This package allows you to fit a Gaussian process to a dataset. A Gaussian process is a commonly used model in computer simulation. It assumes that the distribution of any set of points is multivariate normal with a constant mean and a correlation function.

The newest release allows you to use different kernel and trend functions, instead of just a squared exponential covariance.

You should probably use a different package for your modeling, such as laGP, mlegp, or GPfit if you are using R, or GPy if you are using Python.

Installation

You can install like any other package

install.packages('GauPro')

The most up-to-date version can be downloaded from my Github account.

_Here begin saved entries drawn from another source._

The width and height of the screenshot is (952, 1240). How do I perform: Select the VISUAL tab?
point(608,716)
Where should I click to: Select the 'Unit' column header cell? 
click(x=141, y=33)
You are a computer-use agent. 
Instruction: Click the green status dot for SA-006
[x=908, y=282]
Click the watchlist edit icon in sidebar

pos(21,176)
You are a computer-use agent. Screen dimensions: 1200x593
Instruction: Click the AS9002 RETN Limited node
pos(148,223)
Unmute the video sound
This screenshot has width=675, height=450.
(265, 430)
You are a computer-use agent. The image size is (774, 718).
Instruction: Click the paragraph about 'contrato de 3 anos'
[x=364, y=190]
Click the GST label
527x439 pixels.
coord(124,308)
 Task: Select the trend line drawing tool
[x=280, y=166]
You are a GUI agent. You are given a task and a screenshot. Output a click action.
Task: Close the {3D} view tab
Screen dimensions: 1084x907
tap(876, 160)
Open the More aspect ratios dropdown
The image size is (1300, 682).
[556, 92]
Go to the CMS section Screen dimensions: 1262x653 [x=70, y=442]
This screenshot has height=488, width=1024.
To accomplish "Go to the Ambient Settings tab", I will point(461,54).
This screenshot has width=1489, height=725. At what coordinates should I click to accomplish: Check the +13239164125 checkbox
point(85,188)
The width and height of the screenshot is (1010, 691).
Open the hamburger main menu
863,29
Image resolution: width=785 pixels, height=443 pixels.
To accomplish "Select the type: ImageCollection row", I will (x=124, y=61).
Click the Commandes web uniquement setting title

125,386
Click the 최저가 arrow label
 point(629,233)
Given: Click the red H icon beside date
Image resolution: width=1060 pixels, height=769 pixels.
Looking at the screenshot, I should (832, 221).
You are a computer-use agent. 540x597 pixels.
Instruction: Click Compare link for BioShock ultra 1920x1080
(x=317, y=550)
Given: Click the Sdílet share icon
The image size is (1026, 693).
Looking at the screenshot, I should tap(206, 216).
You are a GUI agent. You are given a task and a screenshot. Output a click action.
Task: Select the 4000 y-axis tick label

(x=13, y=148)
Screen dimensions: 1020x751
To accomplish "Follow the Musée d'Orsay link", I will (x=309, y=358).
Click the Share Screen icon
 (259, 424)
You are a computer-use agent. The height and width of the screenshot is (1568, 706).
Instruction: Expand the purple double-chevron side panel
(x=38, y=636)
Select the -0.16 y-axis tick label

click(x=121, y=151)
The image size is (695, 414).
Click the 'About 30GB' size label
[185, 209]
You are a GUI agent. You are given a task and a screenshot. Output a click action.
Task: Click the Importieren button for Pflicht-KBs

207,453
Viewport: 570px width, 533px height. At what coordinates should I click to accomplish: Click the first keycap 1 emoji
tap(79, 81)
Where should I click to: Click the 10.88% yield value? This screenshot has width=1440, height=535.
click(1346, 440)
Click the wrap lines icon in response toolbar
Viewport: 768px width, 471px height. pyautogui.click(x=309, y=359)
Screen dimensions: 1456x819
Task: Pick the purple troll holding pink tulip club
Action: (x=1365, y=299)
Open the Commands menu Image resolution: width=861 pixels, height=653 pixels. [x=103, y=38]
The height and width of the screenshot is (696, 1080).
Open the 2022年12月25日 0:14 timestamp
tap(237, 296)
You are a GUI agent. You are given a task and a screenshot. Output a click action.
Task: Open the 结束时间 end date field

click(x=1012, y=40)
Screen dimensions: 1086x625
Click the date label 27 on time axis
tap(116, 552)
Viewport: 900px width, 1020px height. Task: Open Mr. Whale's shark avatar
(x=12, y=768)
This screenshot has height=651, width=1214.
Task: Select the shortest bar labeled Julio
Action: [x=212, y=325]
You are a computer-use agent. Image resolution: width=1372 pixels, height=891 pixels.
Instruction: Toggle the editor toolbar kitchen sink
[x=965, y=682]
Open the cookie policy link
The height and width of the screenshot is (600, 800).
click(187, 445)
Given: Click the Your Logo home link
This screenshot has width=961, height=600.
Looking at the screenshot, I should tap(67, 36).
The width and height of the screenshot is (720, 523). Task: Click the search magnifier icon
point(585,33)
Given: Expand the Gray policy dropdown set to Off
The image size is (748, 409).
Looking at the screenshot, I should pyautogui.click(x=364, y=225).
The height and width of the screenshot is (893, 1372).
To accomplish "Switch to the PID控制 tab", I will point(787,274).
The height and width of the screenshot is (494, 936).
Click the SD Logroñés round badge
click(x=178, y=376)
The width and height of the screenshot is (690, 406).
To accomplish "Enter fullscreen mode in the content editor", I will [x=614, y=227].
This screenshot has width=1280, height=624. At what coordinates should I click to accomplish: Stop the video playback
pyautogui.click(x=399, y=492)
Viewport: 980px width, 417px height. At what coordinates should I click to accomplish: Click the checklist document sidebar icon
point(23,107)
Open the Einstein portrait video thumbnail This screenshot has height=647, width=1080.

# install.packages("devtools")
devtools::install_github("CollinErickson/GauPro")

Examples in 1-Dimension

Fit a sine curve with noise.

n <- 12
x <- matrix(seq(0,1,length.out = n), ncol=1)
y <- sin(2*pi*x) + rnorm(n,0,1e-1)
gp <- GauPro::GauPro(X=x, Z=y)
curve(gp$pred(x));points(x,y)
curve(gp$pred(x)+2*gp$pred(x,T)$se,col=2,add=T);curve(gp$pred(x)-2*gp$pred(x,T)$se,col=2,add=T)

This is the likelihood as a function of the log of theta. It is not convex and is difficult to optimize in general.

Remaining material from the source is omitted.